Upton nodded pensively.  “And what about you?” he asked, finally arriving at the question which had been on the tip of his tongue all evening, “Are you also reluctant to look at our evidence?”

The reply was immediate but equivocal.  “Indeed not.  But perhaps you should decide as a matter of course whether the person looking is Truscott-Brown, Queen’s Counsel and medieval history buff or, say, a Charrington in silk.  Y’know, the owner of the second-hand shop in 1984.  Each of you must start thinking about the threat you pose to the state and the state’s inevitable interest in your vulnerability.”



Comments:


1

Posted by James Bowery on Sat, 30 Nov 2024 17:56 | #

The Trump Effect appearing in the Prime Minister’s address:

“What the British people are owed is an explanation, because a failure on this scale isn’t just bad luck. It isn’t a global trend or taking your eye off the ball. No, this is a different order of failure. This happened by design not accident. Policies were reformed deliberately to liberalize immigration. Brexit was used for that purpose: To turn Britain into a one-nation experiment in open borders. “Global Britain” Remember that slogan? That is what they meant. A policy with no support of which they then pretended wasn’t happening.”

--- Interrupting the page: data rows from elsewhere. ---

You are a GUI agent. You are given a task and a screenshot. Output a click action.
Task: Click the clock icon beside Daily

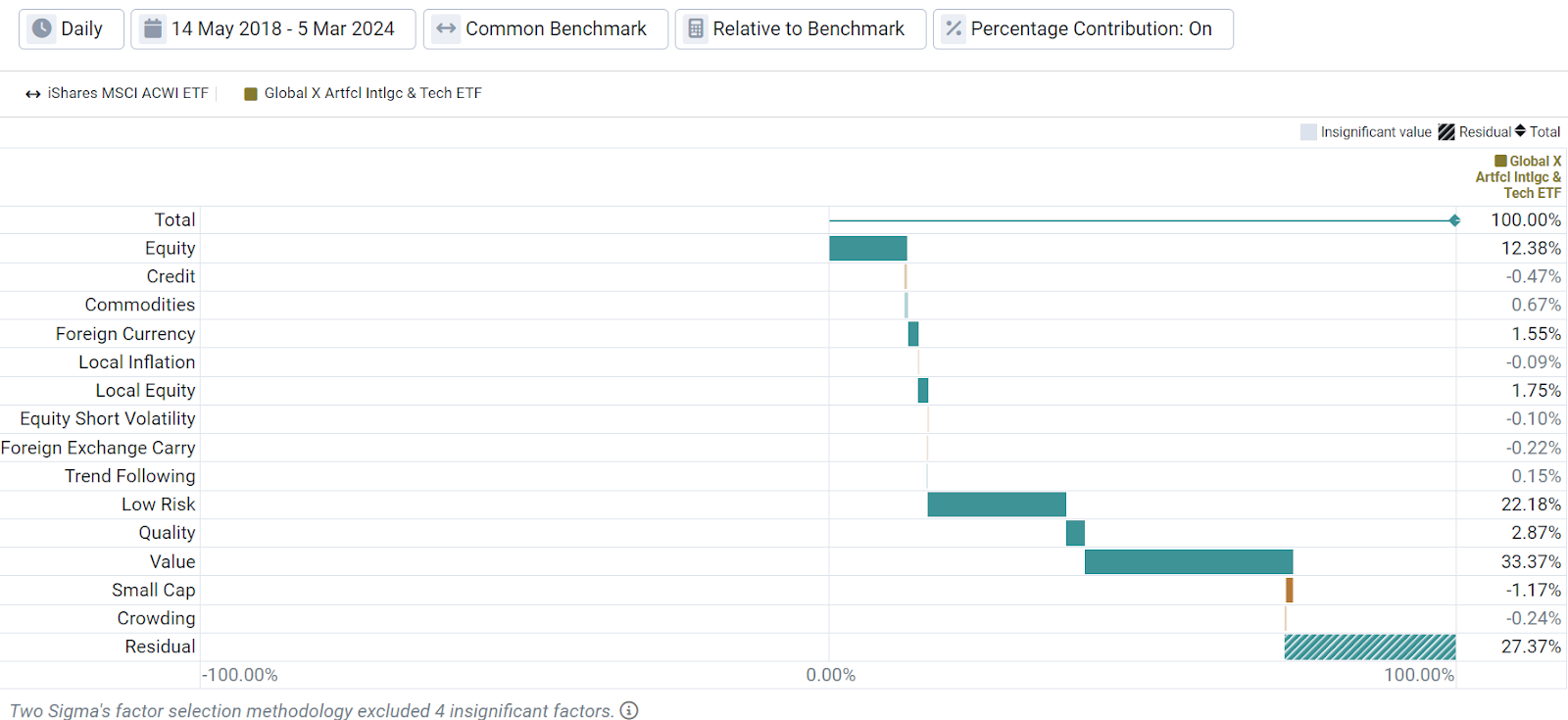coord(41,28)
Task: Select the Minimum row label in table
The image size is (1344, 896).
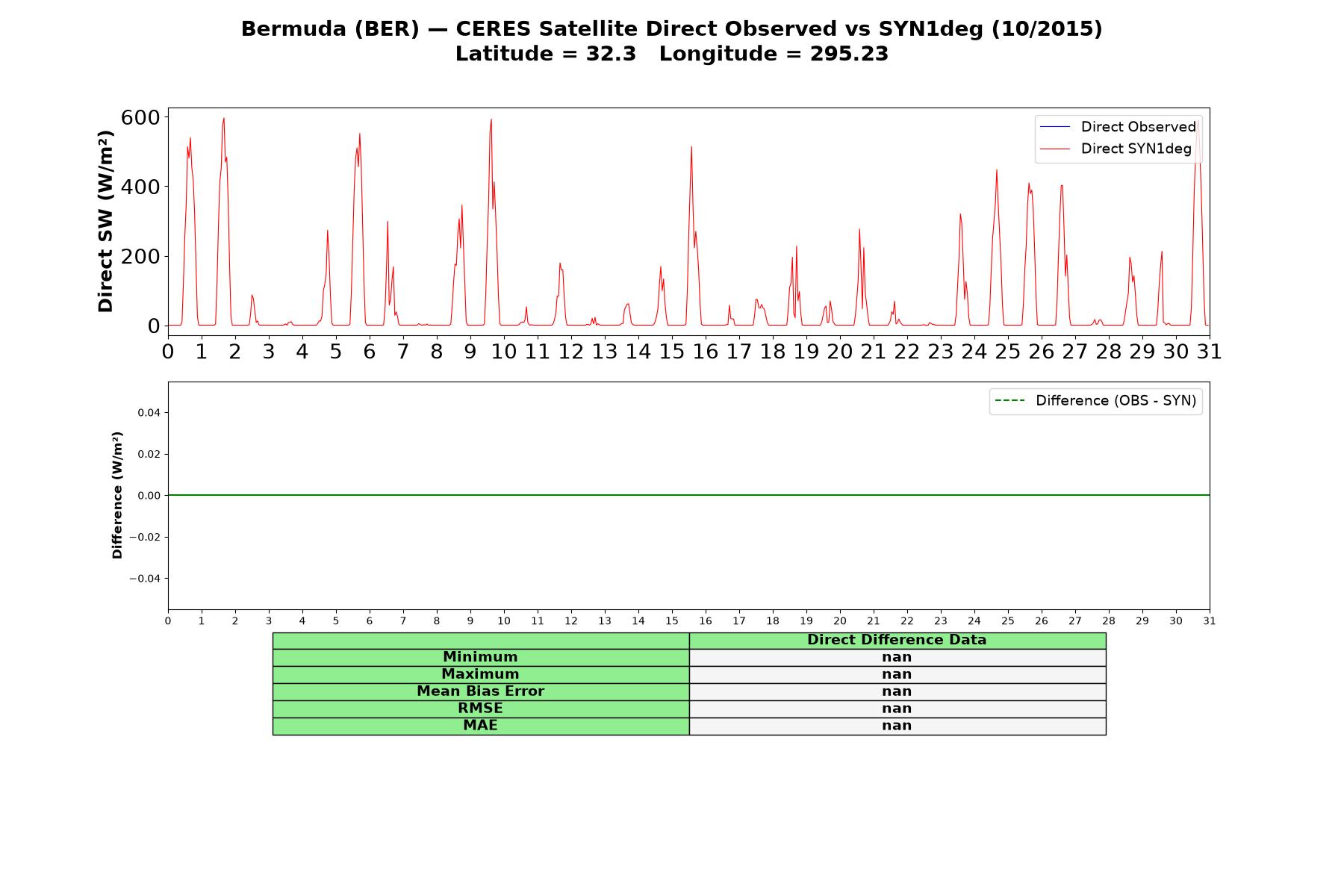Action: pyautogui.click(x=480, y=657)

Recall that Brexit was a plebiscite driven by anti-immigrant populism upon Trump’s 2016 election.

So we have 2 levels of distraction from the proper definition of “genocide” offered by the man who coined the term:

“Generally speaking, genocide does not necessarily mean the immediate destruction of a nation, except when accomplished by mass killings of all members of a nation. It is intended rather to signify a coordinated plan of different actions aiming at the destruction of essential foundations of the life of national groups, with the aim of annihilating the groups themselves. The objectives of such a plan would be the disintegration of the political and social institutions, of culture, language, national feelings, religion, and the economic existence of national groups, and the destruction of the personal security, liberty, health, dignity, and even the lives of the individuals belonging to such groups. Genocide is directed against the national group as an entity, and the actions involved are directed against individuals, not in their individual capacity, but as members of the national group.”

The first level of distraction is the argument over the intent of Brexit.

The second level of distraction is the standard of proof that must be met in a tribunal to adjudicate genocide. Clearly the post WW II “anti-nationalist” movementis is to fight genocide arising from the base instincts baked into tribalism. Therefore, it is clearly “anti-genocide” to dissolve national identity.

Except, that such “anti-genocide” is precisely genocidal in its legal definition.

We can all rest assured, however, that there will be no tribunals let alone Mossadesque hunts chasing down the perpetrators of this half century of genocide against the West.

There are too many in the US Intelligence Community that are part of this genocide to permit that to happen.

So don’t worry, guys. Another 4 years and it will all be back on track.


2

Posted by Thorn on Sat, 30 Nov 2024 21:20 | #

“To turn Britain into a one-nation experiment in open borders.”

WOW, the gall of that hypocritical globalist swine! Starmer is trying to blame Brexit and previous administrations for the things he himself stands for and wants to do: the continuation of a large number of immigrants.